As Mookie Betts Makes Baseball History in World Series Win, Dodgers Fans Thank the Red Sox

Mookie Betts made baseball history as the Los Angeles Dodgers beat the Tampa Bay Rays in six games to clinch a first World Series title since 1988.

Two years on since being named MVP as the Boston Red Sox defeated the Dodgers in the Fall Classic, Betts lifted the Commissioner's Trophy for a second time as he helped his new team ending a 32-year wait for a World Series trophy.

According to Elias Sports Bureau, Betts is the first player in history to be named MVP and win a World Series title with two different franchises before turning 30.

The Dodgers acquired Betts in February from the Red Sox along with David Price in exchange for Alex Verdugo, Connor Wong and Jeter Downs, before investing heavily in the four-time All Star in July, when Betts signed a monster 12-year extension worth $365 million—the richest contract in Dodgers history and the third-most lucrative deal in the history of North American sports.
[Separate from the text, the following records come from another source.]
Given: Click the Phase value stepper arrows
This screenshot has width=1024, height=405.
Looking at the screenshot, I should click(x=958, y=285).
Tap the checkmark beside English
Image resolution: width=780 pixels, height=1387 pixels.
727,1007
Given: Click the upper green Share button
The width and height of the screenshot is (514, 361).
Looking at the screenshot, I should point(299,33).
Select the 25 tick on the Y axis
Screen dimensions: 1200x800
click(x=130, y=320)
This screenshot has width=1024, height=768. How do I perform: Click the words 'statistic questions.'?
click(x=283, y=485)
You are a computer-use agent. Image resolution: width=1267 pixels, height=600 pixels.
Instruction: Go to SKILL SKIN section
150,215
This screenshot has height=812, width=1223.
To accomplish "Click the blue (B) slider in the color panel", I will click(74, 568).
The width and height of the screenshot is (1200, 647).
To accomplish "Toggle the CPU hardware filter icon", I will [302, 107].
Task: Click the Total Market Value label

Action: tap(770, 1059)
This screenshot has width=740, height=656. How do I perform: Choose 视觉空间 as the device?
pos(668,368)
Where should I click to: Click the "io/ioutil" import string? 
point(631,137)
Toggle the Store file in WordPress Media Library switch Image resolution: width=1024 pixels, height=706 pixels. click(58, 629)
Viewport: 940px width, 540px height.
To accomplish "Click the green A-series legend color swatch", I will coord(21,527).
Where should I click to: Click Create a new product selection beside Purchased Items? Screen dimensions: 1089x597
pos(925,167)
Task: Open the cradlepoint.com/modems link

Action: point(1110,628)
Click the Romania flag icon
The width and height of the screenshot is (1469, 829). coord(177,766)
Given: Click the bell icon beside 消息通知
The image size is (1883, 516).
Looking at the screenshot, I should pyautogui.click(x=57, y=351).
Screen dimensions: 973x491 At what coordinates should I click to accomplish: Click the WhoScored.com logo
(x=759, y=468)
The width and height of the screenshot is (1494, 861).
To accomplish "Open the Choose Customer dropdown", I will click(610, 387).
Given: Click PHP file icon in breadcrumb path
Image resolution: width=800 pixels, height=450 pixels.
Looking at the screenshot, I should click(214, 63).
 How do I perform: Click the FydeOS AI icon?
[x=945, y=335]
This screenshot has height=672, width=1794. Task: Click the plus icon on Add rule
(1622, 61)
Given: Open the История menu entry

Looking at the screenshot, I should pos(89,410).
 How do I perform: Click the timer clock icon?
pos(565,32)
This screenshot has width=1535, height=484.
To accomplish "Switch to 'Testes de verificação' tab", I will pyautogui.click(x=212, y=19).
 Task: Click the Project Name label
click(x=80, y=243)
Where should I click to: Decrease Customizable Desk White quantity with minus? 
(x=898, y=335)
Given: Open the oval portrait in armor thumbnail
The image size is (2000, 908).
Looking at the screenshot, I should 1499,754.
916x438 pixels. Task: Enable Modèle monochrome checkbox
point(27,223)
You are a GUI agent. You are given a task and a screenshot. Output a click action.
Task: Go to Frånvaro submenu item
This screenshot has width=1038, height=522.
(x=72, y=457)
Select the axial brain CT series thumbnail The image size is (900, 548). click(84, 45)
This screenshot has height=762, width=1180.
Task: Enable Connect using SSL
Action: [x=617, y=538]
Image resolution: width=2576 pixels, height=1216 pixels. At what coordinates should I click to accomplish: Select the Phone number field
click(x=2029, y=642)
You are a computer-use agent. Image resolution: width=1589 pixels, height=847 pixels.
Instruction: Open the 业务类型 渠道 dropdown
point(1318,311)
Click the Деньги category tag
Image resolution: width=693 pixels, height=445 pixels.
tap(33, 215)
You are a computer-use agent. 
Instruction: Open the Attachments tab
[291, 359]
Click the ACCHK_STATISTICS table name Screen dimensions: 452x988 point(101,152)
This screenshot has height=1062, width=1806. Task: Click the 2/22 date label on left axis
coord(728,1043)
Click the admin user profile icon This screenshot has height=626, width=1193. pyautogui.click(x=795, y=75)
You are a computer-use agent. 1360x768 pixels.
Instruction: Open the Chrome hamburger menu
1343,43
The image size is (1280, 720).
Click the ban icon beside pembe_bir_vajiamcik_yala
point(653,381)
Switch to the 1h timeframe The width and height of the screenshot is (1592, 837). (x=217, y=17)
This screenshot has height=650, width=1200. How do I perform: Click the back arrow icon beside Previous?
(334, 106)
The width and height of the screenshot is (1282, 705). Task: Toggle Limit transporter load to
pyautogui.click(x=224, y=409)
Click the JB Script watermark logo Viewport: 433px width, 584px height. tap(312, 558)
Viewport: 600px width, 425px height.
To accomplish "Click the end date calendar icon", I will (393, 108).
Los Angeles, however, has already reaped dividends. Betts was instrumental throughout the postseason, hitting .296 with nine extra-base hits, eight RBIs, 15 runs scored and six stolen bases on top of a series of eye-catching and game-saving plays in the outfield.

Fittingly, Betts stole the show again in Game 6, scoring the go ahead run in the bottom of the sixth inning before homering in the bottom of the eighth inning to stretch the Dodgers' lead to 3-1.

Mookie Betts is the first player ever to win MVP and a World Series title with 2 different franchises before turning 30 years old.

h/t @EliasSports

— ESPN Stats & Info (@ESPNStatsInfo) October 28, 2020

Betts had homered in Game 5 of the 2018 World Series and with the home run he crushed off Rays reliever Peter Fairbanks on Tuesday night, he became only the ninth player in MLB history to homer in multiple World Series and only the second after the legendary Reggie Jackson to do so with two different teams.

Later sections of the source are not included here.